Jim Cramer’s advice is consistent with a couple of observations. First, buying and holding Apple shares while brushing aside any attempt to time the entry into the stock has historically made the most sense – provided that the investment is held over a long-enough period.
In 86% of the cases, investors who bought Apple on any given day since the company’s early 1980s IPO saw positive returns on their investment in the next five years – by more than 10% per year two-thirds of the time. However, traders who hopped in and out of their positions endured painful annualized volatility of 45% and, at times, sharp declines of as much as 70% in only a few months.
Second, Apple’s “excellent quarter” has led to a substantial increase in fiscal 2021 EPS (earnings per share) estimates. According to our friends at Seeking Alpha, full-year earnings forecast has changed from $4.45 pre-fiscal second quarter to $5.16 now.
When improved outlook meets little share price movement, the result are lower valuations. Think of the P/E formula: if the denominator rises without much of a change to the numerator, the multiple decreases. Apple, therefore, has become more of a value stock in the past few days, arguably making it a more compelling buy.
Lastly, Apple stock tends to be a better buy when shares head lower. AAPL is currently 8% off its all-time high. Historically, buying Apple at a double-digit drawdown has led to much better one-year returns than doing so near peaks (see chart below, where “MA” means moving average).
One last word from Jim Cramer
Jim Cramer added one last comment to his investment thesis on Apple stock. He does not seem too concerned about the chip shortage, since “Apple is very powerful and it can multisource”.

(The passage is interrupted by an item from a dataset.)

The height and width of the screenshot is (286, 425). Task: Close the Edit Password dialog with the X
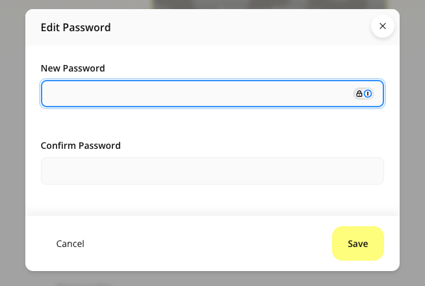(x=382, y=26)
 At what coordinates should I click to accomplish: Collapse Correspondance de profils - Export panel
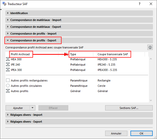click(x=33, y=40)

Regarding component procurement, the management team raised a yellow flag during the fiscal second quarter earnings call. Therefore, the Cupertino company will certainly not be immune to the global disruptions in the supply chain.
However, Apple is also known to (1) have quite a bit of bargaining power with suppliers, given the size and breadth of its product portfolio, and (2) run one of the most efficient supply chains in the world. Jim Cramer may be right about Apple’s superior position relative to other players in the industry.
Jim Cramer seems to think that lack of share price traction is an opportunity to buy Apple stock. Do you agree, or will bears take over and pressure the stock further?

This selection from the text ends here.